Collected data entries
=== Begin Enclosure ===
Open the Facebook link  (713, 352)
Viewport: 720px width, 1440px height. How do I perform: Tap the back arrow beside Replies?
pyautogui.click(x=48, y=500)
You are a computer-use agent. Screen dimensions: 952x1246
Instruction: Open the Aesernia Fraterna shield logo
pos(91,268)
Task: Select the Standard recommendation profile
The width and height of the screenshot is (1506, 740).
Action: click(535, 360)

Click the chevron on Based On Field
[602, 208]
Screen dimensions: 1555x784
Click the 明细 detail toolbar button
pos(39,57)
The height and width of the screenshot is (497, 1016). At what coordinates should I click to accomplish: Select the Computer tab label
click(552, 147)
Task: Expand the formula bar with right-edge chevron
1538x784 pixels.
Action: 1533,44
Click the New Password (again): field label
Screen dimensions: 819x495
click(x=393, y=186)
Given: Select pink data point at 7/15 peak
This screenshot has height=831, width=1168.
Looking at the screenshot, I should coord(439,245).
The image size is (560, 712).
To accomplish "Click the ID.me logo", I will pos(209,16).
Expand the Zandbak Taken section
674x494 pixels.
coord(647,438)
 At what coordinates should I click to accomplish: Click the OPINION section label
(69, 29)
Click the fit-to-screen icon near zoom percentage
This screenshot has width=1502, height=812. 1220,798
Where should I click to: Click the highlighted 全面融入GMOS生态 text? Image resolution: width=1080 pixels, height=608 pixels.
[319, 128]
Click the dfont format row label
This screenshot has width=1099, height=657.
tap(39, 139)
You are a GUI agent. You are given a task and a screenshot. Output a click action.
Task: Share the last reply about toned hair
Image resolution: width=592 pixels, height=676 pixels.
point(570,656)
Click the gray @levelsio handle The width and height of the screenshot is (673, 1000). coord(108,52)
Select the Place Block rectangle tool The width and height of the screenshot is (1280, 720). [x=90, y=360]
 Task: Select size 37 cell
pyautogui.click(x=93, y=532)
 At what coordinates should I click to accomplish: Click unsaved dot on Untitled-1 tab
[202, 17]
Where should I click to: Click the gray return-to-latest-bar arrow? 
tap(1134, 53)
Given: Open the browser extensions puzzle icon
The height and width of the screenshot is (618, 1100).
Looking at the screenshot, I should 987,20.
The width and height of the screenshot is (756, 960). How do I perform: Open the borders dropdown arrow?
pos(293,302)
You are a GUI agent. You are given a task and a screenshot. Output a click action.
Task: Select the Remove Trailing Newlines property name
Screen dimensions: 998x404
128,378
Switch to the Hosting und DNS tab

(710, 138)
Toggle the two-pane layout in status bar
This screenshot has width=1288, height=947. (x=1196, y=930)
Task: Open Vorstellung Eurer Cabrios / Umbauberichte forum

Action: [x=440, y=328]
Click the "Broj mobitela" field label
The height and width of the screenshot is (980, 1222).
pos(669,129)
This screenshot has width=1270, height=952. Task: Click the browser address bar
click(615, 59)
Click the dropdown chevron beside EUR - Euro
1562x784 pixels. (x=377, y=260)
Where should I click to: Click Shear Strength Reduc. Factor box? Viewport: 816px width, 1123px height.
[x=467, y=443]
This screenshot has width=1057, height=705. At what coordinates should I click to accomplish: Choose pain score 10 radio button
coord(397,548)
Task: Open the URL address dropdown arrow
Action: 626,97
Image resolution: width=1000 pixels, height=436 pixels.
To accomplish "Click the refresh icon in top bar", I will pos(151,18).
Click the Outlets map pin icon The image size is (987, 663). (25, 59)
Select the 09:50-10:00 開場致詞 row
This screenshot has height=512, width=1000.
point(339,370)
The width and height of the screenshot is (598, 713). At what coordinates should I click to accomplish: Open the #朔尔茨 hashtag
=== End Enclosure ===
__What the task asks__: Return every record, word for word.

__Written solution__:
Open the Facebook link  (713, 352)
Viewport: 720px width, 1440px height. How do I perform: Tap the back arrow beside Replies?
pyautogui.click(x=48, y=500)
You are a computer-use agent. Screen dimensions: 952x1246
Instruction: Open the Aesernia Fraterna shield logo
pos(91,268)
Task: Select the Standard recommendation profile
The width and height of the screenshot is (1506, 740).
Action: click(535, 360)

Click the chevron on Based On Field
[602, 208]
Screen dimensions: 1555x784
Click the 明细 detail toolbar button
pos(39,57)
The height and width of the screenshot is (497, 1016). At what coordinates should I click to accomplish: Select the Computer tab label
click(552, 147)
Task: Expand the formula bar with right-edge chevron
1538x784 pixels.
Action: 1533,44
Click the New Password (again): field label
Screen dimensions: 819x495
click(x=393, y=186)
Given: Select pink data point at 7/15 peak
This screenshot has height=831, width=1168.
Looking at the screenshot, I should coord(439,245).
The image size is (560, 712).
To accomplish "Click the ID.me logo", I will pos(209,16).
Expand the Zandbak Taken section
674x494 pixels.
coord(647,438)
 At what coordinates should I click to accomplish: Click the OPINION section label
(69, 29)
Click the fit-to-screen icon near zoom percentage
This screenshot has width=1502, height=812. 1220,798
Where should I click to: Click the highlighted 全面融入GMOS生态 text? Image resolution: width=1080 pixels, height=608 pixels.
[319, 128]
Click the dfont format row label
This screenshot has width=1099, height=657.
tap(39, 139)
You are a GUI agent. You are given a task and a screenshot. Output a click action.
Task: Share the last reply about toned hair
Image resolution: width=592 pixels, height=676 pixels.
point(570,656)
Click the gray @levelsio handle The width and height of the screenshot is (673, 1000). coord(108,52)
Select the Place Block rectangle tool The width and height of the screenshot is (1280, 720). [x=90, y=360]
 Task: Select size 37 cell
pyautogui.click(x=93, y=532)
 At what coordinates should I click to accomplish: Click unsaved dot on Untitled-1 tab
[202, 17]
Where should I click to: Click the gray return-to-latest-bar arrow? 
tap(1134, 53)
Given: Open the browser extensions puzzle icon
The height and width of the screenshot is (618, 1100).
Looking at the screenshot, I should 987,20.
The width and height of the screenshot is (756, 960). How do I perform: Open the borders dropdown arrow?
pos(293,302)
You are a GUI agent. You are given a task and a screenshot. Output a click action.
Task: Select the Remove Trailing Newlines property name
Screen dimensions: 998x404
128,378
Switch to the Hosting und DNS tab

(710, 138)
Toggle the two-pane layout in status bar
This screenshot has width=1288, height=947. (x=1196, y=930)
Task: Open Vorstellung Eurer Cabrios / Umbauberichte forum

Action: [x=440, y=328]
Click the "Broj mobitela" field label
The height and width of the screenshot is (980, 1222).
pos(669,129)
This screenshot has width=1270, height=952. Task: Click the browser address bar
click(615, 59)
Click the dropdown chevron beside EUR - Euro
1562x784 pixels. (x=377, y=260)
Where should I click to: Click Shear Strength Reduc. Factor box? Viewport: 816px width, 1123px height.
[x=467, y=443]
This screenshot has width=1057, height=705. At what coordinates should I click to accomplish: Choose pain score 10 radio button
coord(397,548)
Task: Open the URL address dropdown arrow
Action: 626,97
Image resolution: width=1000 pixels, height=436 pixels.
To accomplish "Click the refresh icon in top bar", I will pos(151,18).
Click the Outlets map pin icon The image size is (987, 663). (25, 59)
Select the 09:50-10:00 開場致詞 row
This screenshot has height=512, width=1000.
point(339,370)
The width and height of the screenshot is (598, 713). At what coordinates should I click to accomplish: Open the #朔尔茨 hashtag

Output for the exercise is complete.